Es bueno sincerar la cosas, a partir del 81 se desfavoreció a las universidades estatales, especialmente regionales, al hacerlas competir deslealmente mano a mano con grandes instituciones privadas como la PUC, que además se benefició con su cercanía con el Gobierno Militar y las elites capitalinas. Estas universidades regionales, por lo general son las que reciben el aporte basal y fiscal directo más bajo, haciéndose cargo de los estudiantes más pobres, problema del país, que ellos sienten no se les retribuye.

Hay que definir los distintos roles, su aporte al país y sus regiones y, si se quiere favorecer a unas, estas debieran ser las con clara vocación regional y se comprometan por un país enfocado en sus territorios, en especial los más desfavorecidos y aislados. Sin discriminar, pero al menos se hace necesario dar incentivos para que puedan competir en igualdad de condiciones y premiar las acciones de descentralización.

Es clave ordenar el sistema, sobretodo antes de repartir la torta, sino puede que los mismos vuelvan a quedar con las cartas marcadas. Pero en esto, también las instituciones deben hacer lo propio al interior de sus organizaciones, donde las malas prácticas e ineficiencias son pan de cada día.

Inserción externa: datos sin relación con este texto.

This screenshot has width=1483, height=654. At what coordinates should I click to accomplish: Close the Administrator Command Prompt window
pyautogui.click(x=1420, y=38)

Habrá que consultar a los interesados, pero a la hora de resolver y repartir, hay que hacerlo sin ellos.

Pruebas al canto, mis tres hijos son ingenieros industriales, los dos primeros egresaron de la U. de La Frontera y la tercera está en 4º año en la PUC, ya le dieron tarjeta Platinum y accede a los salones vip de los aeropuertos y su padre ingeniero civil de la Universidad de Concepción con 26 años de trabajo ininterrumpido en la profesión, se queda mirando desde afuera.